DO THIS :: Reproduce the records below from their first line up to and including the line that contains "What do you see at coordinates (86, 744)", swapping "Identify the location of" for "Give the position of" and leaving everything else unchanged.

>> begin MATERIALS PROVIDED

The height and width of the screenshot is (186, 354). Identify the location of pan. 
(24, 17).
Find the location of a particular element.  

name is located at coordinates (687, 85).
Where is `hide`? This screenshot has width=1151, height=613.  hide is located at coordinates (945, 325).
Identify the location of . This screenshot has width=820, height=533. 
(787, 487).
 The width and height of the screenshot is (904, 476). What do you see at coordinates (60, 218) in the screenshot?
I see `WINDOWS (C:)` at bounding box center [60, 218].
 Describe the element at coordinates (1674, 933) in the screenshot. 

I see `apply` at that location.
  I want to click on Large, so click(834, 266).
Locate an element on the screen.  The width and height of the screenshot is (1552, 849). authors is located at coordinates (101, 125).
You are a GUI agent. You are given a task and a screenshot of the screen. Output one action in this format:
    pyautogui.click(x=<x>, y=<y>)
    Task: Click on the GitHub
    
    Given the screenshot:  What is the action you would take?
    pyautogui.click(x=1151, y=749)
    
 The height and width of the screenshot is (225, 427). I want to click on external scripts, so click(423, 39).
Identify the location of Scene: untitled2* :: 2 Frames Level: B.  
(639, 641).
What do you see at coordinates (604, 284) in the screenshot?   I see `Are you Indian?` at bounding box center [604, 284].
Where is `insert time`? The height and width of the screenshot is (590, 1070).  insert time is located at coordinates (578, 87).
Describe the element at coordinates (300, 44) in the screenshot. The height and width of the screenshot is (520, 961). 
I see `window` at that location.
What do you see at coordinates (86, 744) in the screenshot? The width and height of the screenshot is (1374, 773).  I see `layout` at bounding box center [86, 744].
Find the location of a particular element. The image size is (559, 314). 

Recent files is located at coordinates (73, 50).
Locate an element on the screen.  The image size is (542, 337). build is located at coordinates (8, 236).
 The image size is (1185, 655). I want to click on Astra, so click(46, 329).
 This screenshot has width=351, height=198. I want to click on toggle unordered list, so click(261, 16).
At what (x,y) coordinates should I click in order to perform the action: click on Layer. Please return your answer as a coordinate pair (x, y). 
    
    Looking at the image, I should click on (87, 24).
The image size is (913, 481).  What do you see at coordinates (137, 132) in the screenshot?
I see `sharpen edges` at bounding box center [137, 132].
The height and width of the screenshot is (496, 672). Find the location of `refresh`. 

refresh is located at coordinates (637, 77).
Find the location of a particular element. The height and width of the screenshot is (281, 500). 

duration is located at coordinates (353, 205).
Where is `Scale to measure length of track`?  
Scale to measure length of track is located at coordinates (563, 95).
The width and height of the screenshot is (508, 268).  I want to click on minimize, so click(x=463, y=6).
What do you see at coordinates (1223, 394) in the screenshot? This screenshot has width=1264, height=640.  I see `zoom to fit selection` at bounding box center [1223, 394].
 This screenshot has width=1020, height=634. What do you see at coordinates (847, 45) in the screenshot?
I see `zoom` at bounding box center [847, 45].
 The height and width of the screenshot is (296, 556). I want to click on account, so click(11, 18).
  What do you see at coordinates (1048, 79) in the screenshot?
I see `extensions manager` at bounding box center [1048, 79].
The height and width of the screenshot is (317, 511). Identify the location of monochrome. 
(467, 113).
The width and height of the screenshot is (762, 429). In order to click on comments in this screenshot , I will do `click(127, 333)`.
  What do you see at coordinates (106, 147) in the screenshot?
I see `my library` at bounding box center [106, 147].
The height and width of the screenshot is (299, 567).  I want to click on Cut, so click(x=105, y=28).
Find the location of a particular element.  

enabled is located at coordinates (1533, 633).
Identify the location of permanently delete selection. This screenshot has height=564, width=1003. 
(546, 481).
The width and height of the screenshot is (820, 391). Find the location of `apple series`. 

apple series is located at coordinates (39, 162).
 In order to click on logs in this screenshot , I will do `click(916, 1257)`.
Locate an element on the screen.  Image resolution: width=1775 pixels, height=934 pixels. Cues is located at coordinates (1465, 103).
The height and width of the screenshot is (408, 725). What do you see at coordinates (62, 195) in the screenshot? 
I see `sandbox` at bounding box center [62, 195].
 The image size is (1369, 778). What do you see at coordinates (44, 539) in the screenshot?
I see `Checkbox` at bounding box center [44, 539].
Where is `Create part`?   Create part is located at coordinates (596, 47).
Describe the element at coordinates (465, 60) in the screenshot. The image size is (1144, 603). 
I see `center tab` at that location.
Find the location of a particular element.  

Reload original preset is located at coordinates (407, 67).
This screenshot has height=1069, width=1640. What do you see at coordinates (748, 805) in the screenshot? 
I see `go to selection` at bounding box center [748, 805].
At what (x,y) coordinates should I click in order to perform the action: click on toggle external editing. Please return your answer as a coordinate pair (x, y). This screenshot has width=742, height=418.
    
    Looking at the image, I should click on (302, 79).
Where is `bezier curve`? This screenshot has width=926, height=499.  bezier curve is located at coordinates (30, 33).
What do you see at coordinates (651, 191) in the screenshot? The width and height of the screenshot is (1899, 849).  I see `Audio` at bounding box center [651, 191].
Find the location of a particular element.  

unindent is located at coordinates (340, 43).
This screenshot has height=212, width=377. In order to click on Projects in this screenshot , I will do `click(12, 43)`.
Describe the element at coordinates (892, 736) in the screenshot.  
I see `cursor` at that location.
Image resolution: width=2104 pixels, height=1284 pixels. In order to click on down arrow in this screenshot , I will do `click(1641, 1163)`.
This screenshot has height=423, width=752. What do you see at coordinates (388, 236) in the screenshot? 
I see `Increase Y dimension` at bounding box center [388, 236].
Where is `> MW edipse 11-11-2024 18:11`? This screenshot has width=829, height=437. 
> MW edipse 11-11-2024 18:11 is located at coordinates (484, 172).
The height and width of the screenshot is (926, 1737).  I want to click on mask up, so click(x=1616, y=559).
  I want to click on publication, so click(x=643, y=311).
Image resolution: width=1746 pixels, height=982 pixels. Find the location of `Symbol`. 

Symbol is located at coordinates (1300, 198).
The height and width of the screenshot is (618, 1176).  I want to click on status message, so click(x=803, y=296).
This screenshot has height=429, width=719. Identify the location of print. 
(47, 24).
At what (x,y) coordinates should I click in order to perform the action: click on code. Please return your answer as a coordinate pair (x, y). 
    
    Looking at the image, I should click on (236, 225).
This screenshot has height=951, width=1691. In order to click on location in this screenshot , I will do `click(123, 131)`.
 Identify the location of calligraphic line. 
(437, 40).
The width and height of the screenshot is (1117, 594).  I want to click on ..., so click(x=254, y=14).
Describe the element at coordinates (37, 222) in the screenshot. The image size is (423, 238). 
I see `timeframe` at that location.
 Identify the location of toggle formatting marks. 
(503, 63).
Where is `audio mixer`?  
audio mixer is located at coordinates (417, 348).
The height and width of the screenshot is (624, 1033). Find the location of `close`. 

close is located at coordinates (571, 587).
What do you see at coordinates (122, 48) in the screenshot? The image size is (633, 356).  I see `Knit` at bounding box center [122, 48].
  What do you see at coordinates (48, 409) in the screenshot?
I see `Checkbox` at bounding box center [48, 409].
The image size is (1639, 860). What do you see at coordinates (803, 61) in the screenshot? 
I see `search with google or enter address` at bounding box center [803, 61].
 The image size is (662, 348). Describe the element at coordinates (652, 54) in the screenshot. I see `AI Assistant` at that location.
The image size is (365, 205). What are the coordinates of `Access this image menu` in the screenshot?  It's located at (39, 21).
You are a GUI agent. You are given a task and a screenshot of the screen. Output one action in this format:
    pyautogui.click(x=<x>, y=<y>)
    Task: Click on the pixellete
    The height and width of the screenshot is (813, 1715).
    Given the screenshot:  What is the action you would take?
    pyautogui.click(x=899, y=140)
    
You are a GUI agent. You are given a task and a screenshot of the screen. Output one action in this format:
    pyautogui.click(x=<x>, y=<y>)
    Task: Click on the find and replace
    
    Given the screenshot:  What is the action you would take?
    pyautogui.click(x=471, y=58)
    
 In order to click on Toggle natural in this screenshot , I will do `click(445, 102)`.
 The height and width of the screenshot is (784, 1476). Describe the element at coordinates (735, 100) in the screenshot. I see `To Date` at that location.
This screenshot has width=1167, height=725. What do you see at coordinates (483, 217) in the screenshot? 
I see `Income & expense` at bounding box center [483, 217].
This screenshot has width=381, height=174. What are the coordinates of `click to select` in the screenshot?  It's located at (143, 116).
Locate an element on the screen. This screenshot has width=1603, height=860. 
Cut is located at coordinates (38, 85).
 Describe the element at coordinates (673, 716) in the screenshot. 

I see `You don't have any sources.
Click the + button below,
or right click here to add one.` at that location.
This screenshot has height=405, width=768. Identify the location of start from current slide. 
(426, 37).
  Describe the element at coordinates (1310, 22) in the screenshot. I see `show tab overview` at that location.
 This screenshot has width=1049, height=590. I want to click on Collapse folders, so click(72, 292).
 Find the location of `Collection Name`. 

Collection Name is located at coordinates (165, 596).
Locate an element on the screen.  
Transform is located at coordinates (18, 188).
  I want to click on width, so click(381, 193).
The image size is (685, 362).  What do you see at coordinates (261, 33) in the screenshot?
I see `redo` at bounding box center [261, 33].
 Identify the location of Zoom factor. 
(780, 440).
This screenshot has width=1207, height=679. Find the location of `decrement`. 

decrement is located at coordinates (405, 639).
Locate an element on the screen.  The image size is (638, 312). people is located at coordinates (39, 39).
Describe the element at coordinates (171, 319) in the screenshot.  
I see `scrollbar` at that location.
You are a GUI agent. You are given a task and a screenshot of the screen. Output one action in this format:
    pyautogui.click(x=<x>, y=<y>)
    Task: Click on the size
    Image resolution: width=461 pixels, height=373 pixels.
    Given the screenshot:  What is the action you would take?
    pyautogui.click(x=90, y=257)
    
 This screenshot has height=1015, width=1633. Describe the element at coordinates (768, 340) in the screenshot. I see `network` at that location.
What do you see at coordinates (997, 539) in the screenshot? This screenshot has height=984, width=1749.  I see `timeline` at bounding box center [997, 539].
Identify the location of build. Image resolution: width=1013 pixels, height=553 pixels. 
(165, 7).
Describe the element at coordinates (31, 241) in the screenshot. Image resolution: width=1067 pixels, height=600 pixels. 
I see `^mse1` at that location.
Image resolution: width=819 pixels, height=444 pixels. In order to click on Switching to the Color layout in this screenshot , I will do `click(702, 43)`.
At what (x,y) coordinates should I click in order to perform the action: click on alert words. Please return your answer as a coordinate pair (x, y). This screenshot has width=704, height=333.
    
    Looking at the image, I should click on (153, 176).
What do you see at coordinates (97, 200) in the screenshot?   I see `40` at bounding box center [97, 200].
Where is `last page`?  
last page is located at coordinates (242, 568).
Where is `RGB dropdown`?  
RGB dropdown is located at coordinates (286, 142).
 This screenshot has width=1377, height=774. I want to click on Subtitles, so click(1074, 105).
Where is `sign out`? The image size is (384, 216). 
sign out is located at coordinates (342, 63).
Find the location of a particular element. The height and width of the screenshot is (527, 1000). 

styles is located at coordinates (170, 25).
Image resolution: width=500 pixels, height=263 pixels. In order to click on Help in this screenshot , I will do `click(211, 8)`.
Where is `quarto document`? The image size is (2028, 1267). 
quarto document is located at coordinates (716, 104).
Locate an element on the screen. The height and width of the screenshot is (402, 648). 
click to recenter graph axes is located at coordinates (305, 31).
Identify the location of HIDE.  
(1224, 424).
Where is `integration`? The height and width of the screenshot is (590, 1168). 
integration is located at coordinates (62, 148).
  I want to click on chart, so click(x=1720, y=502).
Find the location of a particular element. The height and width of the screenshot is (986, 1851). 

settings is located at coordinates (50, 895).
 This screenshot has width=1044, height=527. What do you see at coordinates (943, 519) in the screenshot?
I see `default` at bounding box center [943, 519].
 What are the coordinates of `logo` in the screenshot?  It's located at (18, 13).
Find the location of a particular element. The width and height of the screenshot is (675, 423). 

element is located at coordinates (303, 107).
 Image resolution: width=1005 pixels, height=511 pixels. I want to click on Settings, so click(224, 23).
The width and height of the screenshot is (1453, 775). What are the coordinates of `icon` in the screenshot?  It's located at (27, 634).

>> end MATERIALS PROVIDED

RESPONSE TO THE EXERCISE ::
The height and width of the screenshot is (186, 354). Give the position of pan. 
(24, 17).
Find the location of a particular element.  

name is located at coordinates (687, 85).
Where is `hide`? This screenshot has width=1151, height=613.  hide is located at coordinates (945, 325).
Give the position of . This screenshot has width=820, height=533. 
(787, 487).
 The width and height of the screenshot is (904, 476). What do you see at coordinates (60, 218) in the screenshot?
I see `WINDOWS (C:)` at bounding box center [60, 218].
 Describe the element at coordinates (1674, 933) in the screenshot. 

I see `apply` at that location.
  I want to click on Large, so click(834, 266).
Locate an element on the screen.  The width and height of the screenshot is (1552, 849). authors is located at coordinates (101, 125).
You are a GUI agent. You are given a task and a screenshot of the screen. Output one action in this format:
    pyautogui.click(x=<x>, y=<y>)
    Task: Click on the GitHub
    
    Given the screenshot:  What is the action you would take?
    pyautogui.click(x=1151, y=749)
    
 The height and width of the screenshot is (225, 427). I want to click on external scripts, so click(423, 39).
Give the position of Scene: untitled2* :: 2 Frames Level: B.  
(639, 641).
What do you see at coordinates (604, 284) in the screenshot?   I see `Are you Indian?` at bounding box center [604, 284].
Where is `insert time`? The height and width of the screenshot is (590, 1070).  insert time is located at coordinates (578, 87).
Describe the element at coordinates (300, 44) in the screenshot. The height and width of the screenshot is (520, 961). 
I see `window` at that location.
What do you see at coordinates (86, 744) in the screenshot? The width and height of the screenshot is (1374, 773).  I see `layout` at bounding box center [86, 744].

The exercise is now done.